THE TASK: Please copy the listing below line for line, leaving every character unchanged.

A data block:
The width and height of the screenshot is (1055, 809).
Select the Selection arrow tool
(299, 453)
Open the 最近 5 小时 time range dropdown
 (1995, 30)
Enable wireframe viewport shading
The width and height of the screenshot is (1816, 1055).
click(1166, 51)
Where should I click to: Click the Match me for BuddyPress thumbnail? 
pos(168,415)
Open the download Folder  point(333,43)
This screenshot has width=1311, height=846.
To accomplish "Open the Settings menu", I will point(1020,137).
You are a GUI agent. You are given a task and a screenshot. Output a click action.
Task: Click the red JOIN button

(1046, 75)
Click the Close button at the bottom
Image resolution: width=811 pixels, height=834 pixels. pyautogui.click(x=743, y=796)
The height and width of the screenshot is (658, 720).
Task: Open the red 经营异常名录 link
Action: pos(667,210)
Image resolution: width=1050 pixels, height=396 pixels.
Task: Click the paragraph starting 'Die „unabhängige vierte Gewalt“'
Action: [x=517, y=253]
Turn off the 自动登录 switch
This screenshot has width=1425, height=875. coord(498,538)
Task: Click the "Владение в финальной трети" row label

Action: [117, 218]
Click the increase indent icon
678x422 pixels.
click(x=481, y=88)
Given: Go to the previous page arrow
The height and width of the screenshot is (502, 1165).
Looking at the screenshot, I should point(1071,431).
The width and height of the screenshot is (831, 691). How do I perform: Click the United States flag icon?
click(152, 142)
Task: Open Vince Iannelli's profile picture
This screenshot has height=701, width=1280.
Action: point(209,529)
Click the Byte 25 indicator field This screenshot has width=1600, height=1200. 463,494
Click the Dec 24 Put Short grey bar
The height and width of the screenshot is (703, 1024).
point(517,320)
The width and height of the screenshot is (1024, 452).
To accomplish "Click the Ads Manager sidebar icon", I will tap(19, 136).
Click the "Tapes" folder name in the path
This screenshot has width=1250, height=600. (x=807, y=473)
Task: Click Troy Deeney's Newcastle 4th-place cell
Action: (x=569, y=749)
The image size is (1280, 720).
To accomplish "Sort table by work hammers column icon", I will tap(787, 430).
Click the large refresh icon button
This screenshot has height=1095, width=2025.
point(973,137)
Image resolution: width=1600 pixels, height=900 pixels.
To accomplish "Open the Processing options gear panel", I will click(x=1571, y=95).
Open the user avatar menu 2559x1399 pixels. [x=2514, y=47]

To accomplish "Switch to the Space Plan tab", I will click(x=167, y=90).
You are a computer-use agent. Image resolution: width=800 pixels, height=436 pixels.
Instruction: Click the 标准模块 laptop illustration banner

CORRECT ANSWER:
The width and height of the screenshot is (1055, 809).
Select the Selection arrow tool
(299, 453)
Open the 最近 5 小时 time range dropdown
 (1995, 30)
Enable wireframe viewport shading
The width and height of the screenshot is (1816, 1055).
click(1166, 51)
Where should I click to: Click the Match me for BuddyPress thumbnail? 
pos(168,415)
Open the download Folder  point(333,43)
This screenshot has width=1311, height=846.
To accomplish "Open the Settings menu", I will point(1020,137).
You are a GUI agent. You are given a task and a screenshot. Output a click action.
Task: Click the red JOIN button

(1046, 75)
Click the Close button at the bottom
Image resolution: width=811 pixels, height=834 pixels. pyautogui.click(x=743, y=796)
The height and width of the screenshot is (658, 720).
Task: Open the red 经营异常名录 link
Action: pos(667,210)
Image resolution: width=1050 pixels, height=396 pixels.
Task: Click the paragraph starting 'Die „unabhängige vierte Gewalt“'
Action: [x=517, y=253]
Turn off the 自动登录 switch
This screenshot has width=1425, height=875. coord(498,538)
Task: Click the "Владение в финальной трети" row label

Action: [117, 218]
Click the increase indent icon
678x422 pixels.
click(x=481, y=88)
Given: Go to the previous page arrow
The height and width of the screenshot is (502, 1165).
Looking at the screenshot, I should point(1071,431).
The width and height of the screenshot is (831, 691). How do I perform: Click the United States flag icon?
click(152, 142)
Task: Open Vince Iannelli's profile picture
This screenshot has height=701, width=1280.
Action: point(209,529)
Click the Byte 25 indicator field This screenshot has width=1600, height=1200. 463,494
Click the Dec 24 Put Short grey bar
The height and width of the screenshot is (703, 1024).
point(517,320)
The width and height of the screenshot is (1024, 452).
To accomplish "Click the Ads Manager sidebar icon", I will tap(19, 136).
Click the "Tapes" folder name in the path
This screenshot has width=1250, height=600. (x=807, y=473)
Task: Click Troy Deeney's Newcastle 4th-place cell
Action: (x=569, y=749)
The image size is (1280, 720).
To accomplish "Sort table by work hammers column icon", I will tap(787, 430).
Click the large refresh icon button
This screenshot has height=1095, width=2025.
point(973,137)
Image resolution: width=1600 pixels, height=900 pixels.
To accomplish "Open the Processing options gear panel", I will click(x=1571, y=95).
Open the user avatar menu 2559x1399 pixels. [x=2514, y=47]

To accomplish "Switch to the Space Plan tab", I will click(x=167, y=90).
You are a computer-use agent. Image resolution: width=800 pixels, height=436 pixels.
Instruction: Click the 标准模块 laptop illustration banner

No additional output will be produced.